Perspectivas futuras – A narrativa é a mesma em relação a essa doença bíblica, hoje considerada como uma doença negligenciada, que continua trazendo dor e preconceito para milhares de brasileiros. As universidades prosseguem, na atualidade, o trabalho de pioneiros como o Dr.Reynaldo Quagliato, que trabalhou durante anos na Unicamp e hoje dá nome a importante Centro de Estudos localizado em Bauru, também no interior paulista.
O trabalho de pessoas como a professora Denise Cortela, da Unemat, já resultou em política pública. Mas nem sempre é assim em relação às pesquisas feitas em universidades brasileiras sobre a hanseníase.
Para o Dr.Márcio Ramos, da Universidade Federal do Ceará, “as melhores pesquisas brasileiras ainda predominam no interior das universidades. É preciso que a sociedade desperte interesse para as universidades para entender melhor como o ensino e a pesquisa delas impacta sobre a vida social de todos nós”.

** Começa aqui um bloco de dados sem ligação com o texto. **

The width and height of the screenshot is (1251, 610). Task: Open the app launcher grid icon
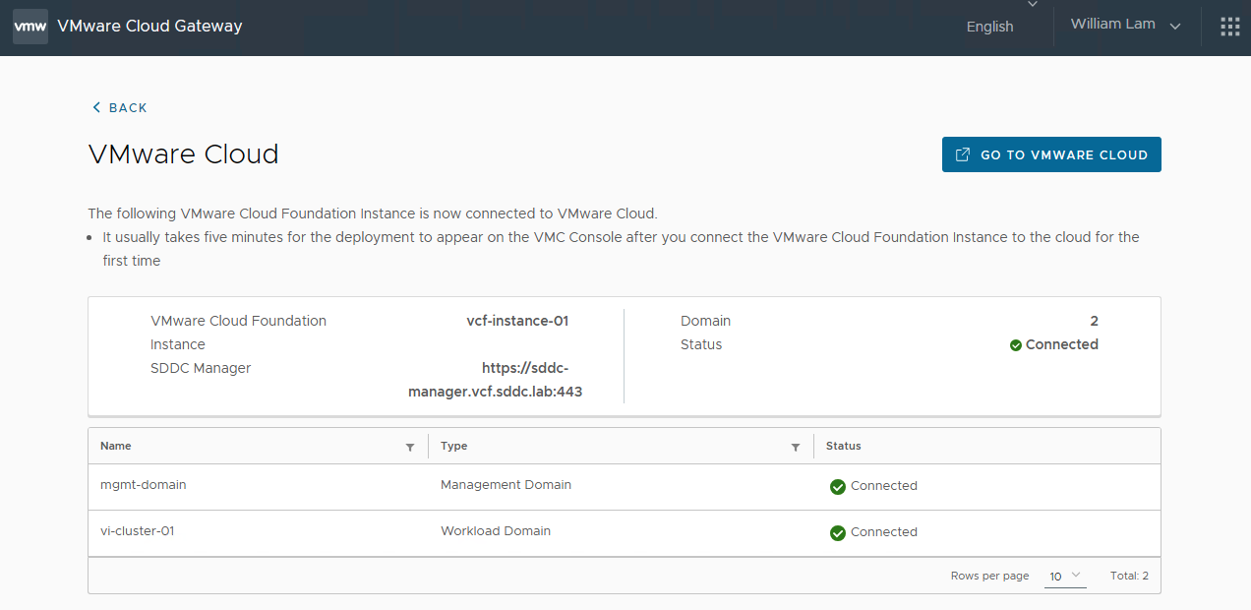[x=1229, y=26]
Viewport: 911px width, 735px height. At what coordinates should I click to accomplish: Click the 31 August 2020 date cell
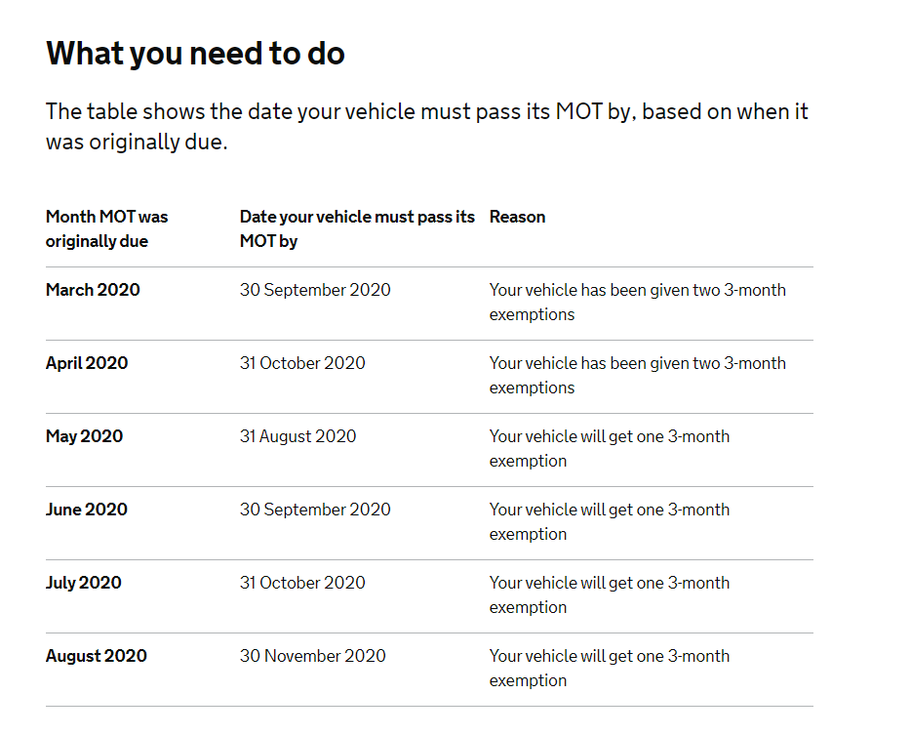tap(298, 436)
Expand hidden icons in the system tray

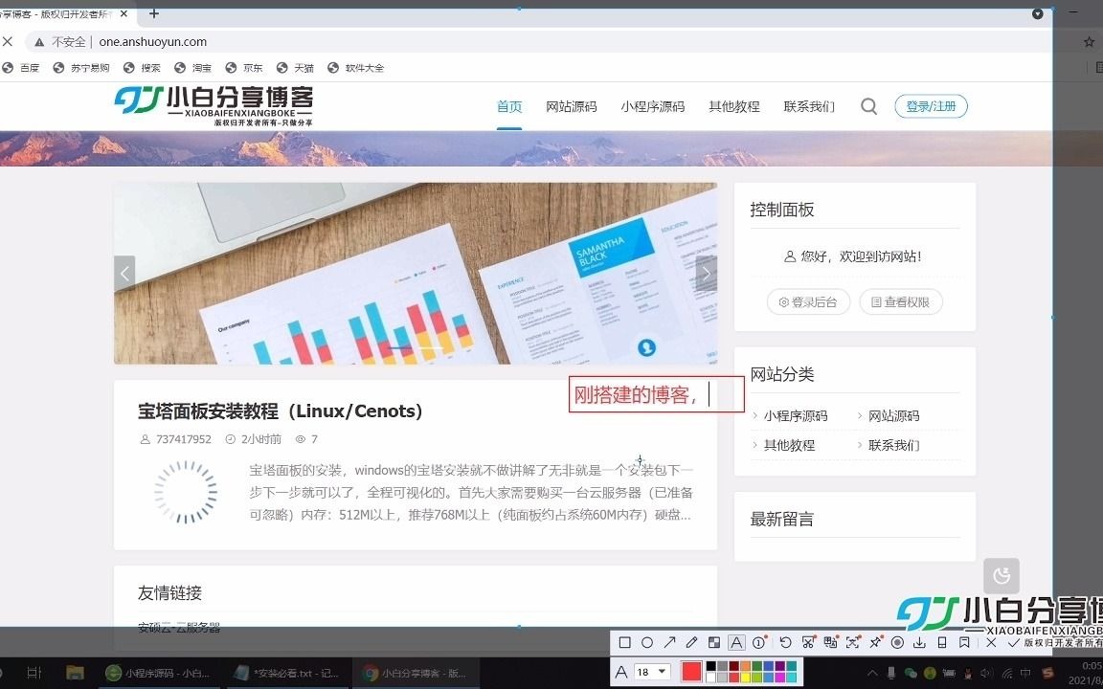pos(871,673)
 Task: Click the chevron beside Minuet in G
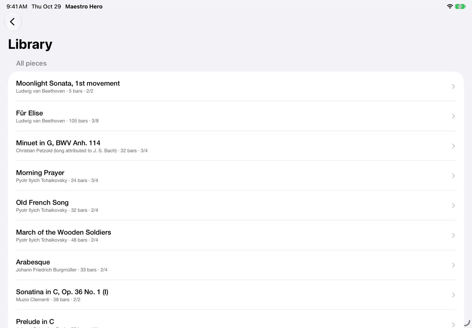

O líder do Grupo de Pesquisa “Biotecnologia Molecular de Látex Vegetal” da UFC entende que as Universidades e suas atividades “estão irradiadas em toda a sociedade, mas isto não recebe, por parte dos setores de divulgação, o devido mérito. Neste ponto eu interpreto que as mídias formalizadas deveriam contribuir para engrandecer o conhecimento e o mérito dele para uma sociedade”, pede o professor.
A presença e importância das universidades nas ações de prevenção, controle, tratamento e, por que não, erradicação da hanseníase continuarão centrais nos próximos anos. É o que estipula a própria Estratégia Global para Hanseníase, da OMS. “A pesquisa básica destinada a estudar a transmissão da hanseníase e desenvolver novas ferramentas de diagnóstico, os esquemas profiláticos e as novas pesquisas terapêuticas e operacionais com participação de todos os parceiros para identificar estratégias de implementação e intervenções inovadoras devem receber sólido apoio”, defende a OMS.
“Novas ferramentas, com uso de e-learning (aprendizagem eletrônica) e telemedicina, também serão exploradas sempre que pertinentes e disponíveis”, prevê a Organização Mundial da Saúde. A OMS também pede que os currículos das escolas de enfermagem e medicina, assim como os currículos educacionais, incluam a hanseníase “para gerar uma conscientização mínima dos trabalhadores da saúde, inclusive nos países de baixa endemicidade”. O Brasil pode avançar muito mais, sempre com o apoio fundamental das universidades.